Friend claims this is where distributors or packagers with experience of the sub-prime market’s requirements can play a major role in ensuring a more transparent process which assesses the product options on real up-to-date financial information and criteria.
He says: “Offering a cascade option from a single lender only is not embracing the principles of TCF. We know that brokers should research the market, but do they have the time to input the client data several times into lenders’ online systems? Some may have, but it is all too easy to have a cosy relationship direct with a lender with great technology and a friendly business development manager who sells against packagers because that is what their bonus is based upon.”
New entrants have certainly changed the shape of the sub-prime market. Product criteria and rates are more competitive and, says Friend, this should all be good news – but only if these products are made available to consumers.
He adds: “The value of a distributor who has invested in technology must not be underestimated. Intermediaries’ relationships with traditional packagers who influence the advice given to customers must be looked at in the same way as lenders who target intermediaries direct.”
Friend points out that GMAC-RFC has acknowledged that the margins earned by distributors on mainstream business were not sufficient. This, he says, was one reason for the launch of its ‘Partners’ range exclusively for packagers. While he says that not everyone in the industry was happy about the launch of the range its success has been clear, with record completions last year.
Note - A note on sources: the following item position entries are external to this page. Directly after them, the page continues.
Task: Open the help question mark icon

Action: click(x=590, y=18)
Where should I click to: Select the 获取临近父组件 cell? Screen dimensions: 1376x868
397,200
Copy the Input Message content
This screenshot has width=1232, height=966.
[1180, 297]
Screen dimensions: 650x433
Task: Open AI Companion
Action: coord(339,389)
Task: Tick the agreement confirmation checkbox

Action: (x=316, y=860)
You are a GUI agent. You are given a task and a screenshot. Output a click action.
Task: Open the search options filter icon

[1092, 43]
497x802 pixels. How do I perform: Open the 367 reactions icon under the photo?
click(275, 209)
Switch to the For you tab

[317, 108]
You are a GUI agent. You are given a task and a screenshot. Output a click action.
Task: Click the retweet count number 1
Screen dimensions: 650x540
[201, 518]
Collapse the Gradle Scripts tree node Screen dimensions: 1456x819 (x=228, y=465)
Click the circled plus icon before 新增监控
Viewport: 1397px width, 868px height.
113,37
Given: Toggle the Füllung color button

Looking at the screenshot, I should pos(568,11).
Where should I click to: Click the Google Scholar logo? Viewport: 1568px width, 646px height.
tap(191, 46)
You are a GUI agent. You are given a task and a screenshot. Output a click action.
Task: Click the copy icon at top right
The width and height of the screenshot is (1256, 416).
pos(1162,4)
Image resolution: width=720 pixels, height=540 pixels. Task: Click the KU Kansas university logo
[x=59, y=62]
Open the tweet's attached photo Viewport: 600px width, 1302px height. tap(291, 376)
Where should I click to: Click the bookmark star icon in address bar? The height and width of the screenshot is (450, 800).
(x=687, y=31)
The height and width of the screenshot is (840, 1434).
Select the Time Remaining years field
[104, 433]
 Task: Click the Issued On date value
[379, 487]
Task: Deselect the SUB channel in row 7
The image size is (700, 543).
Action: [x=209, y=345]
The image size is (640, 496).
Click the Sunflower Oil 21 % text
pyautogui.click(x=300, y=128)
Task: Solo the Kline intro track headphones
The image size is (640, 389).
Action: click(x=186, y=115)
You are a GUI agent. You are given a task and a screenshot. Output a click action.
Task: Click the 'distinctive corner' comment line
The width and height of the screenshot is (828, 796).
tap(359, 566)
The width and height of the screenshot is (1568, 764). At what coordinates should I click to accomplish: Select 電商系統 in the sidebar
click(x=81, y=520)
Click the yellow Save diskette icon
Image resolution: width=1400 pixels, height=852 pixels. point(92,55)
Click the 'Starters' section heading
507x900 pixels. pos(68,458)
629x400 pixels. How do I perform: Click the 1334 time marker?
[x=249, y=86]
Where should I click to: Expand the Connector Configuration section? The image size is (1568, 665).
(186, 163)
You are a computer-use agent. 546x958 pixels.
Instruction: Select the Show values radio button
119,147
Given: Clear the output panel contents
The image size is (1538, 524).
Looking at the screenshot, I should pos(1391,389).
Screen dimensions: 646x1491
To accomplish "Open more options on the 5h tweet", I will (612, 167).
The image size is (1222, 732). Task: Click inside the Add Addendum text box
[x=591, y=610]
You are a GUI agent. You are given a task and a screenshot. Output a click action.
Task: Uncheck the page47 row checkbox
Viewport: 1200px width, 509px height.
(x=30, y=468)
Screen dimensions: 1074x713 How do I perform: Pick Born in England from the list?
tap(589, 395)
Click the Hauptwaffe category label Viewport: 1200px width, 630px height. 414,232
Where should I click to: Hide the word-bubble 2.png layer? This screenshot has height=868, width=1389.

This does not mean lenders will suddenly adopt consistent or common practices in terms of the way they target their routes to market. Friend says competition will still drive innovation and change.
Meanwhile, he says, distributors that offer greater choice in product research and compliance services are likely to succeed in the mortgage market.
Friend says that the Financial Services Authority might also be the driving force behind the success of distributors. In a recent audit conducted by the FSA on the sale of sub-prime mortgages, 80% of the loans sold had no evidence that a sufficient market representation had been researched.
And he adds: “The often aggressive targeting of intermediaries encouraging them to have direct relationships with lenders will be looked at.”